> **ИСХОДНЫЙ ТЕКСТ**
Фронтовое учение и маневры отнимали, однако, лишь небольшую часть лагерного времени. Мы много занимались практическими съемками и фортификацией. После нескольких предварительных упражнений нам давали буссоль1 и говорили: «Снимите план этого озера или парка с его дорогами. Измеряйте углы буссолью, а расстояние шагами»… Мне эта съемка доставляла невыразимое удовольствие. Независимый характер работы, одиночество под столетними деревьями, лесная жизнь, которой я мог отдаваться без помехи, оставили глубокий след в моей памяти. Была интересна и сама работа. Когда я впоследствии стал исследователем Сибири, а некоторые из моих товарищей – исследователями Средней Азии, мы оценили, какой хорошей подготовительной школой послужили нам корпусные съемки.
1 Буссоль – геодезический прибор для определения магнитных азимутов – углов между магнитным меридианом и направлением на предмет.
В середине мая 1862 года, за несколько недель до нашего производства, наш полковник сказал мне:
– Кропоткин, приготовьте список выпускных. Сегодня его нужно будет отослать великому князю.

> **ЗАДАНИЕ 1**
Объясните по исходному тексту, почему съемка доставляла рассказчику невыразимое удовольствие.
> **ЗАДАНИЕ 2**
Перечислите все виды лагерных занятий, названные в исходном тексте.
> **ЗАДАНИЕ 3**
Продолжите исходный текст, начав сразу после его последней фразы.

> **ФРАГМЕНТЫ СТРОК**
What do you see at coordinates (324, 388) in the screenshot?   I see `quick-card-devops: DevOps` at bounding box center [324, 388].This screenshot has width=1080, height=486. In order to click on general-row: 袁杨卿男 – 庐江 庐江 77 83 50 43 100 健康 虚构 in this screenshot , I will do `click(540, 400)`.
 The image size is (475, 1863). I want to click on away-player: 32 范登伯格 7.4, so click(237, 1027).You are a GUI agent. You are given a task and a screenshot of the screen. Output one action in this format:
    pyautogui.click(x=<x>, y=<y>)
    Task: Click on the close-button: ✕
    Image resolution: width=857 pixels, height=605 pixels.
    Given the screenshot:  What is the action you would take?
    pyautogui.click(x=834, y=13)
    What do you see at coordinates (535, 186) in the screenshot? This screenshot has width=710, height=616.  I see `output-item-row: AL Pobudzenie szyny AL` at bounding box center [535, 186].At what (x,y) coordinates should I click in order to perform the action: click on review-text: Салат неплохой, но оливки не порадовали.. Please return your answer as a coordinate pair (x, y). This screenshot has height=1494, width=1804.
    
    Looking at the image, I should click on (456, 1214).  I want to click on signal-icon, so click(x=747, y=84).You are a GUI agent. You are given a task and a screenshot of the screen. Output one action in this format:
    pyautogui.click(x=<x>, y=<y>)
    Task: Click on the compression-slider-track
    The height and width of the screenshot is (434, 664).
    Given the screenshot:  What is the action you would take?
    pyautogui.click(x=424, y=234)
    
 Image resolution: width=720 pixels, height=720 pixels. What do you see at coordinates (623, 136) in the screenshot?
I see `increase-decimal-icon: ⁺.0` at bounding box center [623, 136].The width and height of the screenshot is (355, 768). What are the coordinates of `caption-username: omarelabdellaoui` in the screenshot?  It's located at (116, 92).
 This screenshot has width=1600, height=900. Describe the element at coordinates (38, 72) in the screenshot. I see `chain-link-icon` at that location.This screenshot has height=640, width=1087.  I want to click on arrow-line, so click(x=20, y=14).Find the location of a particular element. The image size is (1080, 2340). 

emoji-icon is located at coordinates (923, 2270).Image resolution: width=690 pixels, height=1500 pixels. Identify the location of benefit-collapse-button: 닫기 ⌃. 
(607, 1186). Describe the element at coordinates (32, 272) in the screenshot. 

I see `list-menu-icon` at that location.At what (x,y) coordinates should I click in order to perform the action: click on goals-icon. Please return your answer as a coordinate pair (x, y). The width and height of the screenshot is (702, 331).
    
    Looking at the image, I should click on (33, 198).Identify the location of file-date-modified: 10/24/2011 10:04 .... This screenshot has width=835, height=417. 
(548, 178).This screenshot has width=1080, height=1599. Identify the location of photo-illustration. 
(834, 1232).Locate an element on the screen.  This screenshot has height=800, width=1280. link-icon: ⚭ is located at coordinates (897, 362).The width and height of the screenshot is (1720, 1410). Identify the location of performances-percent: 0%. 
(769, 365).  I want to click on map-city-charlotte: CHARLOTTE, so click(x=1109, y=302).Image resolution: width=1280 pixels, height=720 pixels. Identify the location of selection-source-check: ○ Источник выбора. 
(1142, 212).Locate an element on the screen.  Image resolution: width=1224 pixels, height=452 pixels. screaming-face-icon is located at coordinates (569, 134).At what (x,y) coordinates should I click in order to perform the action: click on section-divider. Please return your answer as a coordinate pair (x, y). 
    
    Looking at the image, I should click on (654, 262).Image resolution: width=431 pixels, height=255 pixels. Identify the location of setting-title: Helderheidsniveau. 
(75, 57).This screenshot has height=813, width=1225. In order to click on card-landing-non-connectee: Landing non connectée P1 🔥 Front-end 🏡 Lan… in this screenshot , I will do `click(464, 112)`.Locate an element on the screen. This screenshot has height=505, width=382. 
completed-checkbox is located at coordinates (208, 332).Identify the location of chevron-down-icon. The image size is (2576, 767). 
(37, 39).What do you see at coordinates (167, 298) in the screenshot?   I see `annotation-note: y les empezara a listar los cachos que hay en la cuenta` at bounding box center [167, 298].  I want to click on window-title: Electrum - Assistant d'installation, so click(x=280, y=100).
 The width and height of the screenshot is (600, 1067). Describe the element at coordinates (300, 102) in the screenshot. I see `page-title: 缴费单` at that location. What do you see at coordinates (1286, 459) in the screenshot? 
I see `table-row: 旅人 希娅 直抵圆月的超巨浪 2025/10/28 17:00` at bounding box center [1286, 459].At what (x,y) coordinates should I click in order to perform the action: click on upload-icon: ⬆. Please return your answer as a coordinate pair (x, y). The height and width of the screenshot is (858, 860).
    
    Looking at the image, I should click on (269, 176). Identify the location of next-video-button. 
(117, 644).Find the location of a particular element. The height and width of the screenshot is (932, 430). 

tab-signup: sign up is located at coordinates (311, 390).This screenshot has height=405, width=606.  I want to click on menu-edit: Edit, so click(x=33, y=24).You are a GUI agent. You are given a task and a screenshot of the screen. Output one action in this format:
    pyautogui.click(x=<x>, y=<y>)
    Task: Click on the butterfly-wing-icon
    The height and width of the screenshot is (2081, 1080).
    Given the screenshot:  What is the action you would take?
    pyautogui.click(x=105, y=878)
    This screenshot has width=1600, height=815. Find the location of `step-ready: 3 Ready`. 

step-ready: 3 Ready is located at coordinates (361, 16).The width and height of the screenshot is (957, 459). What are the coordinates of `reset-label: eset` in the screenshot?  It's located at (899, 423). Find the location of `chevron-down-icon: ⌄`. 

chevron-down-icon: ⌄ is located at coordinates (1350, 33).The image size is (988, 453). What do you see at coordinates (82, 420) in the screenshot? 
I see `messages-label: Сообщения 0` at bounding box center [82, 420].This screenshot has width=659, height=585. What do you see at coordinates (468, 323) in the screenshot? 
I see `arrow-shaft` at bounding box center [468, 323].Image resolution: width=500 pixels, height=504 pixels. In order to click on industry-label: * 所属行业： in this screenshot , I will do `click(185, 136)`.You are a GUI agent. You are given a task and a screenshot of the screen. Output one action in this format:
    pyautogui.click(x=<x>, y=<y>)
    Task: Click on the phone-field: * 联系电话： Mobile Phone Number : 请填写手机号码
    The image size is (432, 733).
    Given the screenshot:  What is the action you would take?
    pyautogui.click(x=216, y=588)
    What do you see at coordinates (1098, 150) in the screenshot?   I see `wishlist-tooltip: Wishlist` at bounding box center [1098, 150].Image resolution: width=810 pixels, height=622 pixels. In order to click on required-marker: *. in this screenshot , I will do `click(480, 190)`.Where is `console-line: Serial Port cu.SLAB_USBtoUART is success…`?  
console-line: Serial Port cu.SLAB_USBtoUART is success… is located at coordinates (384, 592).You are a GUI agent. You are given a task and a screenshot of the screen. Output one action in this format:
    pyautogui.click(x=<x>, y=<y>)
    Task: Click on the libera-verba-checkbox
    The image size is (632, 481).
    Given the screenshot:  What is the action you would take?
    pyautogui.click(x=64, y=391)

> **ОТВЕТ 1**
Работа была независимой. Рассказчик оставался в одиночестве под столетними деревьями и мог без помехи отдаваться лесной жизни. Кроме того, интересной была и сама работа.

> **ОТВЕТ 2**
Фронтовое учение, маневры, практические съемки, фортификация.

> **ОТВЕТ 3**
Я взял список воспитанников нашего класса и стал обходить товарищей. Каждый знал очень хорошо тот полк, в который поступит. Большинство щеголяло уже в саду в офицерских фуражках своего полка. Нам предоставлялось право выйти в любой гвардейский полк с первым чином или же в армейский с чином поручика…
…Я уже давно решил, что не поступлю в гвардию и не отдам свою жизнь придворным балам и парадам. Пошлость светской жизни тяготила меня. Я мечтал поступить в университет, чтобы учиться и жить студенческой жизнью. Это значило бы, конечно, порвать окончательно с отцом, который мечтал совсем об ином, и перебиваться уроками. Тысячи студентов живут так, и такая жизнь меня нисколько не страшила. Но как сделать первые шаги в новой жизни? Через несколько недель я оставлю корпус и должен буду обзавестись своим платьем, своей квартирой. Мне неоткуда было взять даже те небольшие деньги, которые понадобятся для начала… Таким образом, на поступление в университет не было надежды, и я давно думал об артиллерийской академии. Это избавило бы меня на два года от фронтовой лямки; а в академии, кроме военных наук, я мог бы изучать математику и физику. Но в Петербурге тянул уже ветер реакции. В прошлую зиму с офицерами академии обращались как со школьниками. В двух академиях тогда были беспорядки, и в одной из них, инженерной, все офицеры, в том числе один мой большой приятель, вышли из академии.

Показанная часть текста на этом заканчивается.